### Recorded data
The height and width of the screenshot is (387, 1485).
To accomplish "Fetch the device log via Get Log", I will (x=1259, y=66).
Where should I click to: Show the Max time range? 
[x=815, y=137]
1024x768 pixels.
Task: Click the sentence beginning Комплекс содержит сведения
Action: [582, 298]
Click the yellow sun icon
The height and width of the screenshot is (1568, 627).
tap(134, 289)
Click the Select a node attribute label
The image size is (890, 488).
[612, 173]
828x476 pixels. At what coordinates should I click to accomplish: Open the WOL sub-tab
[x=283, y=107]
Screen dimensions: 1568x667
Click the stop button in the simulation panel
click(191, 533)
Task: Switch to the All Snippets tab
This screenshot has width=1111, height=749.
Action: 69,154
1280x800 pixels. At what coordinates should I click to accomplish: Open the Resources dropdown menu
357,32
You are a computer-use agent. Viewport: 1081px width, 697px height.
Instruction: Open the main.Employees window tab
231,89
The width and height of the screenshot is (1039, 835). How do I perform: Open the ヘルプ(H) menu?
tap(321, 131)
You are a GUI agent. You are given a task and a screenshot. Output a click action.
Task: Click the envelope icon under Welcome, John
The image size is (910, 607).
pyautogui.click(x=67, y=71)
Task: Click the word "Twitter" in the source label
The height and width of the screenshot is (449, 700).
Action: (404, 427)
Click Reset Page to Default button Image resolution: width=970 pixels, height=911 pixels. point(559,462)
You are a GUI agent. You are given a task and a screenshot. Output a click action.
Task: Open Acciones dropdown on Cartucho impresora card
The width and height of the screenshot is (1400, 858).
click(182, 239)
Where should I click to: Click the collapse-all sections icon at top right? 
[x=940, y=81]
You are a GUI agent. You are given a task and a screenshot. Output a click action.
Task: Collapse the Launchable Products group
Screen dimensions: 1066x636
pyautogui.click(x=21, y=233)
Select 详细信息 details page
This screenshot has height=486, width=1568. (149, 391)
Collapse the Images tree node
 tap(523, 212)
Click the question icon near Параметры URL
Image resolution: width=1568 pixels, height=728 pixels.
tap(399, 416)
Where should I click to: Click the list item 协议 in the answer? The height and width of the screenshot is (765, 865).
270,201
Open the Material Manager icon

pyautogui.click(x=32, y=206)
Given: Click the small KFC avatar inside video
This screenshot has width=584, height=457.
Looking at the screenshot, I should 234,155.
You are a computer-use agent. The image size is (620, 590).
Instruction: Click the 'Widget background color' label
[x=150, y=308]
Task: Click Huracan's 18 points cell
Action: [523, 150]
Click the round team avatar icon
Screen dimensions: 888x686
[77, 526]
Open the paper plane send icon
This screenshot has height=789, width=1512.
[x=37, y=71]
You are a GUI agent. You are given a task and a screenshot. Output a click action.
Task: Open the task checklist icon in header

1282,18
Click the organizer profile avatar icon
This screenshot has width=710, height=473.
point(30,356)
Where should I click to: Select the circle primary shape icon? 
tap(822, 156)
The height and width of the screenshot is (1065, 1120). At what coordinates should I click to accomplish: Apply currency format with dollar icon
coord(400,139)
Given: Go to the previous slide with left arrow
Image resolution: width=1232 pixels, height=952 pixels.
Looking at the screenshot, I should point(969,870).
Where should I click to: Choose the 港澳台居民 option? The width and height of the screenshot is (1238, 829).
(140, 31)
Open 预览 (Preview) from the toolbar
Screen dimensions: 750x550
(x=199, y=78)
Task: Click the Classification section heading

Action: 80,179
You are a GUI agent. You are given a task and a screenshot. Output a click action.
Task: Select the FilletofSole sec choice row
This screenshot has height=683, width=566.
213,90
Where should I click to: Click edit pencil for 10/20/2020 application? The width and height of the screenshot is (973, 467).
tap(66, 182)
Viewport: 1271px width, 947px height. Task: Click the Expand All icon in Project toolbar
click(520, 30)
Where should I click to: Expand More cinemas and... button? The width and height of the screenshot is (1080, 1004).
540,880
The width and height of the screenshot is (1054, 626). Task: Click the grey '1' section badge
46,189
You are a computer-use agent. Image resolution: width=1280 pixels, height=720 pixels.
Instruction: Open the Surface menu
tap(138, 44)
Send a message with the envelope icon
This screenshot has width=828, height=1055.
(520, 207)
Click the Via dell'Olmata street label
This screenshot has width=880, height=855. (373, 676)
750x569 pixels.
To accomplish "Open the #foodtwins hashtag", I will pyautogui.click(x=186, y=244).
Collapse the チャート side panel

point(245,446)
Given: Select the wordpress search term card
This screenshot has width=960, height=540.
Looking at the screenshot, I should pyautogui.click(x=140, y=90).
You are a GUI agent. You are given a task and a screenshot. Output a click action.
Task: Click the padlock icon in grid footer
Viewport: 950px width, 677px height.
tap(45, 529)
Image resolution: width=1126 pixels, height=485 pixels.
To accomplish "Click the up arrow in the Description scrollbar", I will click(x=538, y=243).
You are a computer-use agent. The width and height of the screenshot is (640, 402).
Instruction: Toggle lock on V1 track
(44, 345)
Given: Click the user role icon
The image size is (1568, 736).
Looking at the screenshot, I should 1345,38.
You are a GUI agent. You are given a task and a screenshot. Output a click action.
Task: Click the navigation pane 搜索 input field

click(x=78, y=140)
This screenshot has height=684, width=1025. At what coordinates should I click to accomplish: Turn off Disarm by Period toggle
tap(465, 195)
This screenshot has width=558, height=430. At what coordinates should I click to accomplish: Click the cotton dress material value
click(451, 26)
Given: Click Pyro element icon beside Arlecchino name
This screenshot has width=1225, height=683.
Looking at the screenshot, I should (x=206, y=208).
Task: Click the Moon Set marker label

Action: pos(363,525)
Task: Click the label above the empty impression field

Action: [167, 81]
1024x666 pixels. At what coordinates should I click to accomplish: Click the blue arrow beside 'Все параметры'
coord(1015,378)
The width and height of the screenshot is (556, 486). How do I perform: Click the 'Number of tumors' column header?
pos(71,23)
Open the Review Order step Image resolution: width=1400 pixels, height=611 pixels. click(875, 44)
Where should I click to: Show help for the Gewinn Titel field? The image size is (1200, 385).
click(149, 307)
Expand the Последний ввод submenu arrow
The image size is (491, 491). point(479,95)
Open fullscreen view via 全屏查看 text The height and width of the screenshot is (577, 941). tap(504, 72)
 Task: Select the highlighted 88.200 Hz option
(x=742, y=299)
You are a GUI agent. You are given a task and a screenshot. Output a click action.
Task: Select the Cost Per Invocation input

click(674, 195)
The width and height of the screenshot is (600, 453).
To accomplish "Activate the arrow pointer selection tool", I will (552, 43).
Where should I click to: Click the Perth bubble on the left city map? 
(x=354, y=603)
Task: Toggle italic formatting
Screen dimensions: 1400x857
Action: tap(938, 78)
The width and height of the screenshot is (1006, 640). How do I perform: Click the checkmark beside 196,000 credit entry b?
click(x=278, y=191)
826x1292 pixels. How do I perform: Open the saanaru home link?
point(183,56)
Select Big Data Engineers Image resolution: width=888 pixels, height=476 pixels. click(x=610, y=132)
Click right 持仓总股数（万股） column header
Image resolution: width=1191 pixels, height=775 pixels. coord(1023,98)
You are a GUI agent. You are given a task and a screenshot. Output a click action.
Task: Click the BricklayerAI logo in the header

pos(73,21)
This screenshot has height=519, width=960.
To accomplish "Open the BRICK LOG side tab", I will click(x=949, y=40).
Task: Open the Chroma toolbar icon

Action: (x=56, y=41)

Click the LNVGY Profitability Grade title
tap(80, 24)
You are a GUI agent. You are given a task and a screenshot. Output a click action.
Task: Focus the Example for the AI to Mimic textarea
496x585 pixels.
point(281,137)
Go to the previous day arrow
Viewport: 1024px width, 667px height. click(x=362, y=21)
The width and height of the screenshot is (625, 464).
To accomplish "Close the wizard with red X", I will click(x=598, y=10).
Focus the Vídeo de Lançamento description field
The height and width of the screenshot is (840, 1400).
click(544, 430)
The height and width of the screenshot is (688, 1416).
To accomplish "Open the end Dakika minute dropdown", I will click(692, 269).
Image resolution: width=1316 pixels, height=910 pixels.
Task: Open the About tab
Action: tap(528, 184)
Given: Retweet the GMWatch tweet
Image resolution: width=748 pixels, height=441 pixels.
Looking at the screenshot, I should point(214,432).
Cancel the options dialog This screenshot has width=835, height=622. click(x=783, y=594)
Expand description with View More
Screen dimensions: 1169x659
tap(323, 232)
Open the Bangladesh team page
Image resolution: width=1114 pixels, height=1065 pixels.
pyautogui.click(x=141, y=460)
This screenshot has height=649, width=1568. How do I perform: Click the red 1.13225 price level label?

### Work to complete
Lines containing the word "card": copy every one of them from the records above.

### Task response
Task: Open Acciones dropdown on Cartucho impresora card
Given: Select the wordpress search term card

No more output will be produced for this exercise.